What happens to gym memberships? Exercise equipment? Bikes? Bathing suit purchases? Pool purchases? Pool cleaning services? The rabbit hole is deep. The higher level point is what happens when potentially hundreds of million of people are exercising twice as much?
What will happen to travel? Will people travel more because they are more active and spending less of their income and time eating at restaurants? Or will they travel less because they have less discretionary income (GLP1s can be expensive).
What will happen to airlines? According to a Jeffries report, there could be a surprisingly large impact on fuel costs if the average passenger was 10lbs lighter.
“Airlines' biggest expense is fuel, which has been exacerbated as jet fuel prices have rebounded. Efforts to take weight out of an aircraft have included everything from carrying less water, to cutting olives from salad, to moving to lower weight beverage carts and shifting to lower weight plates and utensils. The scenario assumes the impact of the average passenger weight dropping by 10 lbs. This example is simplified, but at an average '23 fuel price of $2.89 this equates to an $80M a year savings or 0.7% of overall fuel expenses.”
Would they pass on the savings and decrease the price of tickets? Add more seats? Pocket the savings?
There are reports of people on GLP1s drinking less, online shopping less, and gambling less. The top 20% most engaged gamblers using an online casino operated by the Canadian government made up 92% of revenue and 90% of losses (source).

| Apply what you read |
• A. In the text on GLP1 drugs, rewrite the paragraph beginning "Airlines' biggest expense is fuel" as a short bulleted list that keeps its main facts.
• B. According to the text on GLP1 drugs, what share of revenue came from the top 20% most engaged gamblers at the online casino run by the Canadian government?
• C. Carry on the text about GLP1 drugs from its final sentence.
The lines after this text have nothing to do with this work.

| Stored data |
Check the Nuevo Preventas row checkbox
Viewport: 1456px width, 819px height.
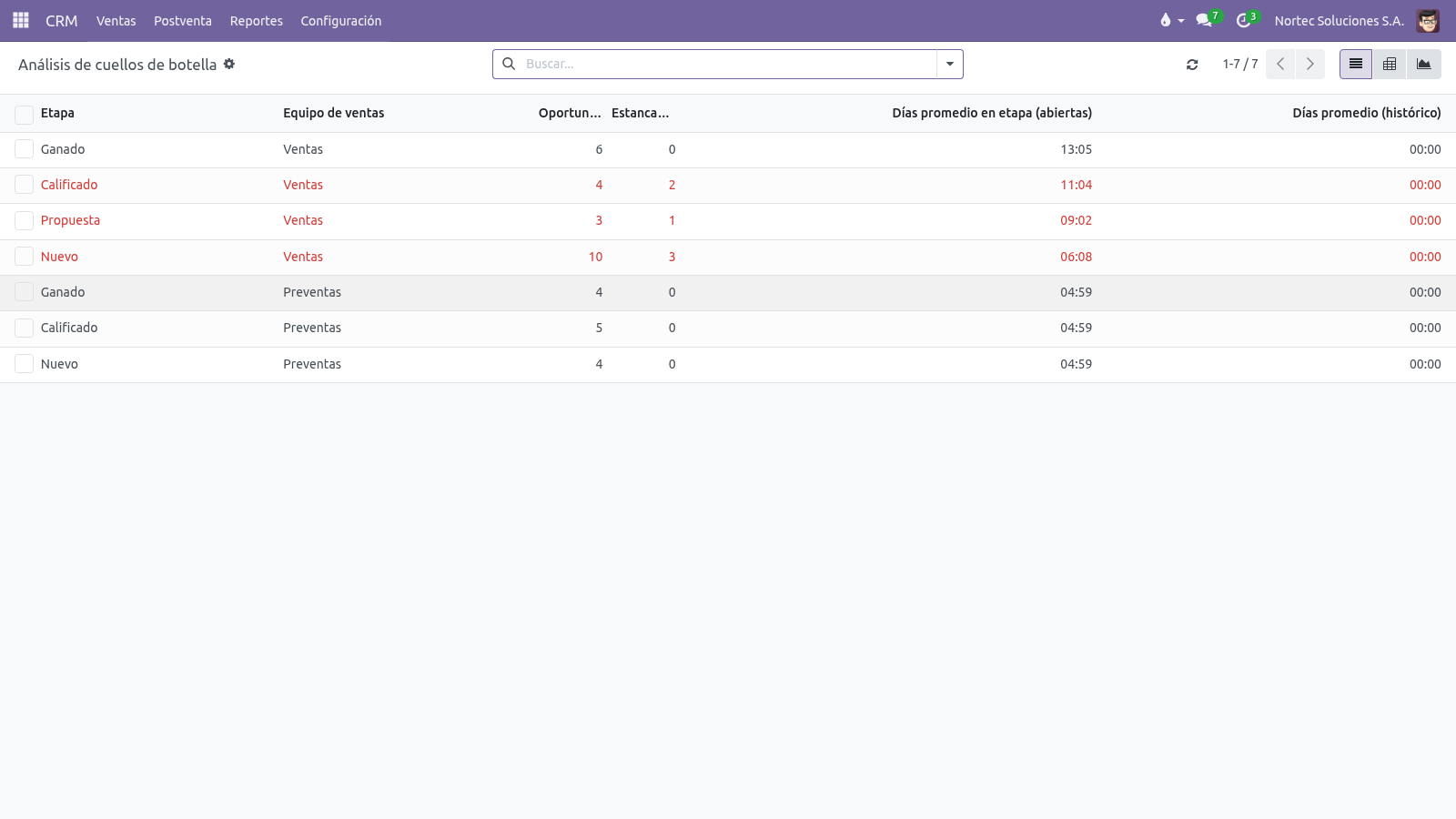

| Written answers |
• A.
- Fuel is airlines' biggest expense, and rebounding jet fuel prices have made it worse.
- Efforts to reduce aircraft weight have included carrying less water, cutting olives from salads, and switching to lighter beverage carts, plates, and utensils.
- A simplified scenario assumes the average passenger weighs 10 lbs less.
- At the average '23 fuel price of $2.89, this would save $80M a year, or 0.7% of overall fuel expenses.

• B. They made up 92% of revenue.

• C.
As we learn more about obesity, we’re learning that it is a neuro-hormonal disease. Your brain plays an incredibly influential role in managing and balancing energy intake and consumption. While the precise effect is unknown, these medications are acting on the reward system of someone’s brain and are currently being studied as a form of anti-addiction treatment to see if they may lead to a decrease in people exhibiting dopamine rich addictive behaviors (e.g., gambling, stock trading, online shopping). Source.
The examples above are just those that are top of mind. I know there are countless more (I’d love to hear your thoughts as well!).
In the end, I’m not sure what exact impact GLP1s will have on our world. I do know that our world has been so significantly shaped by the impact of our drive to consume. From our healthcare system to our food consumption to our sources of entertainment to our global supply chain, all of it has been built around a drive to consume and much of that has had a positive impact (far fewer people are starving today than 100 years ago).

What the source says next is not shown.